:: Excerpt provided ::
▼▼▼

Personal information
- Born: August 4, 1993 (age 32) Artesia, California, U.S.
- Listed height: 6 ft 0 in (1.83 m)
- Listed weight: 229 lb (104 kg)

Career information
- High school: Brookwood (Snellville, Georgia)
- College: Syracuse
- NFL draft: 2015: undrafted

Career history
- St. Louis Rams (2015); Tampa Bay Buccaneers (2016–2017); Los Angeles Rams (2017); Tampa Bay Buccaneers (2018);

Career NFL statistics
- Total tackles: 19
- Fumble recoveries: 1
- Stats at Pro Football Reference

= Cameron Lynch =

American football player (born 1993)

Cameron Ellis Lynch (born August 4, 1993) is an American former professional football linebacker. He played college football for the Syracuse Orange. He signed with the St. Louis Rams of the National Football League (NFL) as an undrafted free agent in 2015.

▲▲▲

:: Information shown ::
▼▼▼

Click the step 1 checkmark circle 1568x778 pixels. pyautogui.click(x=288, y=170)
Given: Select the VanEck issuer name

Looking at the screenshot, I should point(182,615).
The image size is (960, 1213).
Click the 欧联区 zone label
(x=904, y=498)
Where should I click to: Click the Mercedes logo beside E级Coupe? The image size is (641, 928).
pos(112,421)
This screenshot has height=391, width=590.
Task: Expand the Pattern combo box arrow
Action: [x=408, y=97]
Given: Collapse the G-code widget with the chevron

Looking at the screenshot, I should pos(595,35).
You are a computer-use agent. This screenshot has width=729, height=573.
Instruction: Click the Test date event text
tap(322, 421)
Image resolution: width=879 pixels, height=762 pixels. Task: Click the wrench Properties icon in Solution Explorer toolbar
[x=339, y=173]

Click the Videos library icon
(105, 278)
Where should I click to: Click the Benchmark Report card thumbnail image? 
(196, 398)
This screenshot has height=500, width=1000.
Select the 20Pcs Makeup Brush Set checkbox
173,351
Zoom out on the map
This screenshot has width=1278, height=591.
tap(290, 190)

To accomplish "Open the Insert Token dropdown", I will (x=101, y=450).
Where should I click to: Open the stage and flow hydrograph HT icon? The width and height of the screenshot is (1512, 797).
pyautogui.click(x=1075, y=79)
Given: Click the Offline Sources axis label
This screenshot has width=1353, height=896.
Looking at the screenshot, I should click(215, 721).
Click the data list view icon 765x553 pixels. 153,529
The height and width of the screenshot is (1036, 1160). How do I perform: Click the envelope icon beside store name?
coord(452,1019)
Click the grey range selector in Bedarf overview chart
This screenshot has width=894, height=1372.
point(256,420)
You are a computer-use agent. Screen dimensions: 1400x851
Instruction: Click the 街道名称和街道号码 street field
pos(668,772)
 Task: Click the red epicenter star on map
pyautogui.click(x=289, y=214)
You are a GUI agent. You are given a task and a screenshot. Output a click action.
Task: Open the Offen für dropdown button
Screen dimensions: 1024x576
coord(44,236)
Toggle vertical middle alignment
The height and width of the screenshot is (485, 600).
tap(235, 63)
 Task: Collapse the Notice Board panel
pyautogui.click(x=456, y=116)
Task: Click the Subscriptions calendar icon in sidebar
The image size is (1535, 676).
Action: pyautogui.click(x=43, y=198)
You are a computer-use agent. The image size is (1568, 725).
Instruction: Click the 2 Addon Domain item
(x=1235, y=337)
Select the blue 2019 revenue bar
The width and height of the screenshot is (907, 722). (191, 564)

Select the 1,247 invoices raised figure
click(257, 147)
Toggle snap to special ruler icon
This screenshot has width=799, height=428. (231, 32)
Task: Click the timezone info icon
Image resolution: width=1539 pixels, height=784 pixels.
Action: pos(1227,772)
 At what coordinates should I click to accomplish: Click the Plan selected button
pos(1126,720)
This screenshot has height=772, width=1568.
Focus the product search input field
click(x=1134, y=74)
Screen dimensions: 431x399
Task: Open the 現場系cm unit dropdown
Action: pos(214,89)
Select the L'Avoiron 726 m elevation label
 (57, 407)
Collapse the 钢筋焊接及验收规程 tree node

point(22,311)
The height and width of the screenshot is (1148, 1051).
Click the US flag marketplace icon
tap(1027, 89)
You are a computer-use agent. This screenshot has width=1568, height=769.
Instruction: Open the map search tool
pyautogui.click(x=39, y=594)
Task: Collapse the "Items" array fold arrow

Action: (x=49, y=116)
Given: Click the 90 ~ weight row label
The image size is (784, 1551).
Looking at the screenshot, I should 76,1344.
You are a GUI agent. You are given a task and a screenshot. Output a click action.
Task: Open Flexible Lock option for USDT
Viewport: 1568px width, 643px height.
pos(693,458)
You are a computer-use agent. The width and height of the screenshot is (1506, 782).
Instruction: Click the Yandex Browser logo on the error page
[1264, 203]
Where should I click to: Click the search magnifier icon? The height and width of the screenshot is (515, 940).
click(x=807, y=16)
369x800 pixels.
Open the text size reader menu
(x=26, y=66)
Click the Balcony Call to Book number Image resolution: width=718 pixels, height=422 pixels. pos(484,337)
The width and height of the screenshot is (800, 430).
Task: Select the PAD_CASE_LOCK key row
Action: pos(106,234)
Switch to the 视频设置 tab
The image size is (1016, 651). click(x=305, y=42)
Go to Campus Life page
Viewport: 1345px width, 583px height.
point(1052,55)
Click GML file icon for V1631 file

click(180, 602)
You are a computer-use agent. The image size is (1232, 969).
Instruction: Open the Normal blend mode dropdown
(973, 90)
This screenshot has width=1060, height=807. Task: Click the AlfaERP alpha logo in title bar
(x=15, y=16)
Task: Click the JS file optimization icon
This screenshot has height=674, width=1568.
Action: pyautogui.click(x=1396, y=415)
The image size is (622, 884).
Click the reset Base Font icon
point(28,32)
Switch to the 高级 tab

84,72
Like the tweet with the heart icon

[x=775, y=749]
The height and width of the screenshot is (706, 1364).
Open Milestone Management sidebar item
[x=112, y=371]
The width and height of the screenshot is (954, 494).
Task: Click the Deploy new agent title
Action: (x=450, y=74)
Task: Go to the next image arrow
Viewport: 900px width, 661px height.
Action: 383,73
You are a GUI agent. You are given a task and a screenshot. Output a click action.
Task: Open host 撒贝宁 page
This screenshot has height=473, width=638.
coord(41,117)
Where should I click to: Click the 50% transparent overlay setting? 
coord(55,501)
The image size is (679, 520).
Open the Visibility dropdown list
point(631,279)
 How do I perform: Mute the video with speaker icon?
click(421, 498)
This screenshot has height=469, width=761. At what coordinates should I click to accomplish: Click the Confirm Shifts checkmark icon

▲▲▲

:: Problem to solve ::
According to the text about Cameron Lynch, which high school did he attend?

:: Expected answer ::
Brookwood, in Snellville, Georgia.